Ralph Pulitzer

Ralph Pulitzer

Influential publisher and socialite Ralph Pulitzer (June 11, 1879 – June 14, 1939) was the eldest son of newspaper magnate Joseph Pulitzer and Kate Davis Pulitzer. Upon his father's death in October 1911, he become president of the Press Publishing Company, which published the New York World and the Evening World. He thus acquired control of the influential New York City newspapers founded by his father. For decades, Ralph Pulitzer was one of the most influential men in American journalism.[1]

Life and career

Born in Saint Louis, Missouri, Pulitzer was raised in great wealth. He was privately tutored until age 16, then attended St. Mark's School of Southborough and Harvard University.

He was married twice. In 1905 he married Frederica Vanderbilt Webb. They had two sons, Ralph Jr. and Seward Webb Pulitzer. They divorced in Paris, France in 1924. In 1928 he married Margaret Leech, who, after his death, received two Pulitzer Prizes for her own work. (These awards were endowed by Ralph Pulitzer's father, Joseph.) The daughter by this second marriage died of infantile paralysis in France before her first birthday.[2]

An active supporter of the National Air Races, Ralph Pulitzer sponsored the Pulitzer Trophy Race to encourage higher speed in landplanes.

Ralph Pulitzer is the author of "Over the Front in an Aeroplane and scenes inside the French and Flemish Trenches",[3] which he wrote after spending several days as the guest of the French War Office during World War I. According to his introduction, "No other civilian has been allowed to ascend in a French army aeroplane at all, and as for visiting the front in one, it has apparently been undreamed of."[4] His book contains wonderful descriptions of life in the trenches and the artillery used by the French in the early months of the War.
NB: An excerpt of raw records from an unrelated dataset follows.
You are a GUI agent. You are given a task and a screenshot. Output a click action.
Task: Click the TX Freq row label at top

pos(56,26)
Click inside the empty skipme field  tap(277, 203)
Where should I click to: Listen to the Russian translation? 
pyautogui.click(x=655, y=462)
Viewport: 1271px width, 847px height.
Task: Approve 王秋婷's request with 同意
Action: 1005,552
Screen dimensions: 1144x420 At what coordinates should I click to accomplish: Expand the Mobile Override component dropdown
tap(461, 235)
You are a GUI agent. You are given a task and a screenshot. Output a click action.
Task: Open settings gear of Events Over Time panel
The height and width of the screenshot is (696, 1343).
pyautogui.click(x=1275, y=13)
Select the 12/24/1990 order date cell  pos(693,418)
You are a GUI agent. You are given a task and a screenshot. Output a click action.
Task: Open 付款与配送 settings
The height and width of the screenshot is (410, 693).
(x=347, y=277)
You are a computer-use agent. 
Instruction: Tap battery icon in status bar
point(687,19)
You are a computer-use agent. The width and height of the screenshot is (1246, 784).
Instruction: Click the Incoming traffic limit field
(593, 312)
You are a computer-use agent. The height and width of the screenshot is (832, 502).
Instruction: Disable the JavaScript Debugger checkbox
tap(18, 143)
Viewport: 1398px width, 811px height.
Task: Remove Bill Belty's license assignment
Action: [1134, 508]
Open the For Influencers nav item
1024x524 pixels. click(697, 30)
It also includes sixteen photographs taken during his tour of several locations on the Front (presumedly by the author or someone in his party).[5]

Pulitzer died a few days after his 60th birthday from complications following abdominal surgery on May 1. At the time of his death he was a vice president of Pulitzer Publishing Company, which still published the St. Louis Post-Dispatch.

He had retired as publisher of the New York World a year before the paper's acquisition by E. W. Scripps Company, owner of The New York Telegram. The merged newspaper was renamed the World-Telegram. Pulitzer cited ill health as the reason for his retirement from the World.

Funeral services were held at St. Thomas Protestant Episcopal Church. He was buried in Woodlawn Cemetery, in the Bronx.[6]